▸ **What is expected**
Below are some entries. Work out how many of their lines hold the word "dropdown", and write that number alone.

(Saved data entries)
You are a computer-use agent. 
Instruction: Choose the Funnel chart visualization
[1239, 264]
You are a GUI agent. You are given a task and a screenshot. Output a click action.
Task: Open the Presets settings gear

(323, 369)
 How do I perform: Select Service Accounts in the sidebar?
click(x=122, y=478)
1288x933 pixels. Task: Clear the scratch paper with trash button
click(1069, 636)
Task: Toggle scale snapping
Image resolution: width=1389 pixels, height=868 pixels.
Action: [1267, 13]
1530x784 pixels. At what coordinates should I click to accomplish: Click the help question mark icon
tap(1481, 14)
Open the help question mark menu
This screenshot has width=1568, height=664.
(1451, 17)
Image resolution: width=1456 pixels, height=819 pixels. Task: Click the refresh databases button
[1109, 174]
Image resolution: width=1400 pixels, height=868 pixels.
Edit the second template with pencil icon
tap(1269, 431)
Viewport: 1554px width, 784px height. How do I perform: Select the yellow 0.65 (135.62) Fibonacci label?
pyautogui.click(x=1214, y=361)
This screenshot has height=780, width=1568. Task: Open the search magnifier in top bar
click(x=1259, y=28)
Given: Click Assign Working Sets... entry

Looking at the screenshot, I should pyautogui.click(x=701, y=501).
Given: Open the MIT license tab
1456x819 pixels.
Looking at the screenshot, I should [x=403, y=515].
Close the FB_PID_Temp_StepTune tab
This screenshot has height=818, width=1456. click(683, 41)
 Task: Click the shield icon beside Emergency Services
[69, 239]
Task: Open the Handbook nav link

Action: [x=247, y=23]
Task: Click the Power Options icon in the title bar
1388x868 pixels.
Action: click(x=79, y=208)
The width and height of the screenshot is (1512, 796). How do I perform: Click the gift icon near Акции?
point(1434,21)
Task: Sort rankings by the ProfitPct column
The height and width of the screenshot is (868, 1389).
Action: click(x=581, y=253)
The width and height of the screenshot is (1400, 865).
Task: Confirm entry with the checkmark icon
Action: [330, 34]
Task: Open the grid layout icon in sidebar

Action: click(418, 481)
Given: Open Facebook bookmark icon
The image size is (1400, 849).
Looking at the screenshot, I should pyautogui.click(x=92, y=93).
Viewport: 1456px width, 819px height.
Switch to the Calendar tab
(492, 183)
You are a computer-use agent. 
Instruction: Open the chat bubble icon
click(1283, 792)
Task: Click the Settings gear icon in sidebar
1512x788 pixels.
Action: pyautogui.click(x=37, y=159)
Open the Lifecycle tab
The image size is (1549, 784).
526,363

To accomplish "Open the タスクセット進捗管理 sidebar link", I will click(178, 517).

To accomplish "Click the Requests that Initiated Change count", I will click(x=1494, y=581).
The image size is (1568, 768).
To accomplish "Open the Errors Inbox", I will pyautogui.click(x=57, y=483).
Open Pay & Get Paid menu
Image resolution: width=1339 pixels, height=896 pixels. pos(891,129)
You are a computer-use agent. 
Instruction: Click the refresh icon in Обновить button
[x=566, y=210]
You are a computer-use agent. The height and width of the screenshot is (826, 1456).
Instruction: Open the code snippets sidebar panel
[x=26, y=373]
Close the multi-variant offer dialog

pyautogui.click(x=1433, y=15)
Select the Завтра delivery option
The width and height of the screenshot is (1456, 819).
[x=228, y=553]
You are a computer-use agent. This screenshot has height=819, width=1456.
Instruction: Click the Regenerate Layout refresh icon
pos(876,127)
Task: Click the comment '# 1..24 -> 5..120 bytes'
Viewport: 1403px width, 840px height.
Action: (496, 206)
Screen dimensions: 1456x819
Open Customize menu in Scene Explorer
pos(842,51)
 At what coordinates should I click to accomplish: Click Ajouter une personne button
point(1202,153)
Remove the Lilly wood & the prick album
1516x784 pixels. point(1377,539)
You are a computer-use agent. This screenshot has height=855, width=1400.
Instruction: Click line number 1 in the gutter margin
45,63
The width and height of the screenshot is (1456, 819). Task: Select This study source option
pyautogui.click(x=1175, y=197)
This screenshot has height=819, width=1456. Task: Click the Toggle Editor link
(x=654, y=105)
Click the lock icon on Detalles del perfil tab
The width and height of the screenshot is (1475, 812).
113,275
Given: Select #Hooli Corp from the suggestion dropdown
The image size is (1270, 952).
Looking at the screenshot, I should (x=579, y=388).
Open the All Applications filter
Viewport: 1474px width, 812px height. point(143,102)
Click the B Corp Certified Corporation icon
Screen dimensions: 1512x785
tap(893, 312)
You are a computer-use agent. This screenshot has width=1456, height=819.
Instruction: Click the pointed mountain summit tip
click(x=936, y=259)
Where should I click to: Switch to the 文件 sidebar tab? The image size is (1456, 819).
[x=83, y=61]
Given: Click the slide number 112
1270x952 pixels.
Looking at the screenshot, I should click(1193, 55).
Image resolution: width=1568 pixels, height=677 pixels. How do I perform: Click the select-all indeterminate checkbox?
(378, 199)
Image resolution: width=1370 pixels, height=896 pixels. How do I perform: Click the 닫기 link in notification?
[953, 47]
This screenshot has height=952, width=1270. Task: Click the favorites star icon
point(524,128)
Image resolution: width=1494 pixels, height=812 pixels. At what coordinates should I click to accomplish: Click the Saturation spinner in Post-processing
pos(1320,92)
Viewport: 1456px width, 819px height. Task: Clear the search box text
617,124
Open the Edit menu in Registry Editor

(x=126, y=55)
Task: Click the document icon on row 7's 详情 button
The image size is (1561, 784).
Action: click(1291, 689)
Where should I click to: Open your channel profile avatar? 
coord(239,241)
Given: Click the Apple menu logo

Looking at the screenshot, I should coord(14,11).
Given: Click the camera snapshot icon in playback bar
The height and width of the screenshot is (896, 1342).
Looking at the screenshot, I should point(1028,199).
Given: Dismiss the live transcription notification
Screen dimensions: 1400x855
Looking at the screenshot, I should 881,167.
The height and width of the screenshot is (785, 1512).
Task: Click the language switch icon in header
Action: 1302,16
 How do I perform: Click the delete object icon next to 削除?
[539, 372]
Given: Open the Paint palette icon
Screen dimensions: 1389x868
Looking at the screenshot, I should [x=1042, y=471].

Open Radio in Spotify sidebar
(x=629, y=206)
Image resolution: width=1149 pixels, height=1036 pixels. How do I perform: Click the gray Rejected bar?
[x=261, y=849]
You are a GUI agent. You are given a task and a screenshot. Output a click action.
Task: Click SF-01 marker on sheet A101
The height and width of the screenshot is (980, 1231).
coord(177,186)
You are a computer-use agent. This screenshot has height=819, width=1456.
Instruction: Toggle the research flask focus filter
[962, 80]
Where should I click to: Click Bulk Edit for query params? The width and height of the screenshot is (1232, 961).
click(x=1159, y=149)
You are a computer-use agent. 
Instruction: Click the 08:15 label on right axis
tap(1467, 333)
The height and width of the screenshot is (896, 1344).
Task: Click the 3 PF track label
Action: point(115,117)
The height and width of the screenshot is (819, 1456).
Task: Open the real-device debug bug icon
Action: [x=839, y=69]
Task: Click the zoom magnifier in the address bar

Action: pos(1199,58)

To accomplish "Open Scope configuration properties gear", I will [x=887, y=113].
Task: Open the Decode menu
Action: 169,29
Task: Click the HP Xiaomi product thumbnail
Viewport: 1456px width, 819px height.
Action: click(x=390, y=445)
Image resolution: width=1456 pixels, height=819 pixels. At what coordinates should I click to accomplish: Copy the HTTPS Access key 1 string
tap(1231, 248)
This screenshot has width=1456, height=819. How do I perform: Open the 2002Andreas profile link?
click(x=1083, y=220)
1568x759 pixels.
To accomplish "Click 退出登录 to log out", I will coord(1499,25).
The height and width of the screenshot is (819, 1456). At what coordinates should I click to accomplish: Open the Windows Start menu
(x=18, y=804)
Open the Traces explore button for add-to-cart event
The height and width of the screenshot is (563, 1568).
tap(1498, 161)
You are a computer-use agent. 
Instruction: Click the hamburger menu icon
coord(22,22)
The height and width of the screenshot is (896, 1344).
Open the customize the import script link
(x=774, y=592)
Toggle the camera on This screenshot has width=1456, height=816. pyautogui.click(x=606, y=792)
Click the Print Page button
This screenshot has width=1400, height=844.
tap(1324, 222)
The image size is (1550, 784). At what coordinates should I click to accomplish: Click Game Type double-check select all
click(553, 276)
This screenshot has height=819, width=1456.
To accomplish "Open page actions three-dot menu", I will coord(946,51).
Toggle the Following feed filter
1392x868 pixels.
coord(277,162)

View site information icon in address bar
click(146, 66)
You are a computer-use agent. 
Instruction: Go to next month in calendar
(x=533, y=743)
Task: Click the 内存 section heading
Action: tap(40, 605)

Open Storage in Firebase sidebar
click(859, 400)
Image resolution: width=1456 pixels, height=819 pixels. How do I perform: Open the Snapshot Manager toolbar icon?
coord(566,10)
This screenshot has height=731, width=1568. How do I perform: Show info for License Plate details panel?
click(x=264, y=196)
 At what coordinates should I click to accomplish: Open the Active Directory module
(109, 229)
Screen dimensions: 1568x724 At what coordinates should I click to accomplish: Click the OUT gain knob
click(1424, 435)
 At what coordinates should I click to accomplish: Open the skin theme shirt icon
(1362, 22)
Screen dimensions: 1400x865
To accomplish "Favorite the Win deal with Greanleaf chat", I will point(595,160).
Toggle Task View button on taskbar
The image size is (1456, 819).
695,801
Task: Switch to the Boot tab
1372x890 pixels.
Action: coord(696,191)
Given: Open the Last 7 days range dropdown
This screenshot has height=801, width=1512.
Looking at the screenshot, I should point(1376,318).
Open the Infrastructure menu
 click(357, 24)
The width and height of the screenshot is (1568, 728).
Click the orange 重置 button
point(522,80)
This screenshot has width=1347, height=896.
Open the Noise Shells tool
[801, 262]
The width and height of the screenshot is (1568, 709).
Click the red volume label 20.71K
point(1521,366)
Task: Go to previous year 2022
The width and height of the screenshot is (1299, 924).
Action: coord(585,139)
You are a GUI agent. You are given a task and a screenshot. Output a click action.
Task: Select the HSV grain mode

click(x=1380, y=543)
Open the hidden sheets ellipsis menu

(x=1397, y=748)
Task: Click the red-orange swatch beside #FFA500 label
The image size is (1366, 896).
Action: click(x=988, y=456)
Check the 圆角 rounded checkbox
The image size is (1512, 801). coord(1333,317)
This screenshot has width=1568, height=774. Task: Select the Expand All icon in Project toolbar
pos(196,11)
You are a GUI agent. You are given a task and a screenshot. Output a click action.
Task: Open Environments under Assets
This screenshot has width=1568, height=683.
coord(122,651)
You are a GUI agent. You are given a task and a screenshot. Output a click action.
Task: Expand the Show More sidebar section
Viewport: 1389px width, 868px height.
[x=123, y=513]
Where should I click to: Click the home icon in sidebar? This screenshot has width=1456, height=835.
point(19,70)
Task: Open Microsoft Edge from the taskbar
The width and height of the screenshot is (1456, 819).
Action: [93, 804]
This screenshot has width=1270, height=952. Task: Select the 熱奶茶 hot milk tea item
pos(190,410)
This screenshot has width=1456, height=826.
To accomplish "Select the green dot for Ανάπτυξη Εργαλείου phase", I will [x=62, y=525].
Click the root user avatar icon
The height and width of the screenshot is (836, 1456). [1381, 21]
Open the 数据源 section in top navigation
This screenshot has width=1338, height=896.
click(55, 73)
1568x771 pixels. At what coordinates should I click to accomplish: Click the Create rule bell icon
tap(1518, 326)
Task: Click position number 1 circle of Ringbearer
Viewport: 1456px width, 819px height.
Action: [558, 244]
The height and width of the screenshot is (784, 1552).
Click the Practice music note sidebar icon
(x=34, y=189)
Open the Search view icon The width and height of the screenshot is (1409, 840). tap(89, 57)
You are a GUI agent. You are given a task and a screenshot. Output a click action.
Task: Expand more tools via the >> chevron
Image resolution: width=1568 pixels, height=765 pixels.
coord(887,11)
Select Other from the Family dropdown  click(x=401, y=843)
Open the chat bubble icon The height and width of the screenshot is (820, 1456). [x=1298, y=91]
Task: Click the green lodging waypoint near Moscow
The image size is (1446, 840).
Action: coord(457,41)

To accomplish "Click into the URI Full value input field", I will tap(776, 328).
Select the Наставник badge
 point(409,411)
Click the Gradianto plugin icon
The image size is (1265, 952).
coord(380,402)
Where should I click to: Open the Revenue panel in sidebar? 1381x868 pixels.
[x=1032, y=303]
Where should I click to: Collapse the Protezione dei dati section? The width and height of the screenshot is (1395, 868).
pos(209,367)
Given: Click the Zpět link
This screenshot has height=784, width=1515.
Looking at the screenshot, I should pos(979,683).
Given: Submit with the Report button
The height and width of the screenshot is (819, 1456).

▸ **Answer box**
3